+++ SUPPLIED ENTRIES
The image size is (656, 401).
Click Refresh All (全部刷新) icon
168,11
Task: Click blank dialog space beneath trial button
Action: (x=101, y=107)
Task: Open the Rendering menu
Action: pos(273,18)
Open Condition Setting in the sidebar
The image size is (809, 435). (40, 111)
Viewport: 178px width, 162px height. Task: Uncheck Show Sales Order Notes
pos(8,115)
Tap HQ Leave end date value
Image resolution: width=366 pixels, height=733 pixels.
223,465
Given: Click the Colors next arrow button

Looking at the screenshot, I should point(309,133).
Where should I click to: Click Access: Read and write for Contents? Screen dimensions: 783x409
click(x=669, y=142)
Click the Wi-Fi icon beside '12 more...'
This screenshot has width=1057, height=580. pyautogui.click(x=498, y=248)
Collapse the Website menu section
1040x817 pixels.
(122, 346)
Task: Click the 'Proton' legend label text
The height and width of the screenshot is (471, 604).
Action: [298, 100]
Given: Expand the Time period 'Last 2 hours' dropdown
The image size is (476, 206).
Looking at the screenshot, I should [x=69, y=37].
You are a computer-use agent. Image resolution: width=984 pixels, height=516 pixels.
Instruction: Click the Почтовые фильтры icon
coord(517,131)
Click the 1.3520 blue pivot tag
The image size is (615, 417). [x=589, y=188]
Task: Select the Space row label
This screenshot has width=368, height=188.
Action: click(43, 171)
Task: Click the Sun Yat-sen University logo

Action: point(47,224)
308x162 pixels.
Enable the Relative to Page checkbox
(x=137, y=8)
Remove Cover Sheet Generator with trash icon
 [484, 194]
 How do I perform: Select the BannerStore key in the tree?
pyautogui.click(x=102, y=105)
++++++
### GOAL OF THE EXERCISE
Reproduce every record line, swapping "icon" for "symbol" and leaving everything else unchanged.

### RESULT OF THIS TASK
The image size is (656, 401).
Click Refresh All (全部刷新) symbol
168,11
Task: Click blank dialog space beneath trial button
Action: (x=101, y=107)
Task: Open the Rendering menu
Action: pos(273,18)
Open Condition Setting in the sidebar
The image size is (809, 435). (40, 111)
Viewport: 178px width, 162px height. Task: Uncheck Show Sales Order Notes
pos(8,115)
Tap HQ Leave end date value
Image resolution: width=366 pixels, height=733 pixels.
223,465
Given: Click the Colors next arrow button

Looking at the screenshot, I should point(309,133).
Where should I click to: Click Access: Read and write for Contents? Screen dimensions: 783x409
click(x=669, y=142)
Click the Wi-Fi symbol beside '12 more...'
This screenshot has width=1057, height=580. pyautogui.click(x=498, y=248)
Collapse the Website menu section
1040x817 pixels.
(122, 346)
Task: Click the 'Proton' legend label text
The height and width of the screenshot is (471, 604).
Action: [298, 100]
Given: Expand the Time period 'Last 2 hours' dropdown
The image size is (476, 206).
Looking at the screenshot, I should [x=69, y=37].
You are a computer-use agent. Image resolution: width=984 pixels, height=516 pixels.
Instruction: Click the Почтовые фильтры symbol
coord(517,131)
Click the 1.3520 blue pivot tag
The image size is (615, 417). [x=589, y=188]
Task: Select the Space row label
This screenshot has width=368, height=188.
Action: click(43, 171)
Task: Click the Sun Yat-sen University logo

Action: point(47,224)
308x162 pixels.
Enable the Relative to Page checkbox
(x=137, y=8)
Remove Cover Sheet Generator with trash symbol
 [484, 194]
 How do I perform: Select the BannerStore key in the tree?
pyautogui.click(x=102, y=105)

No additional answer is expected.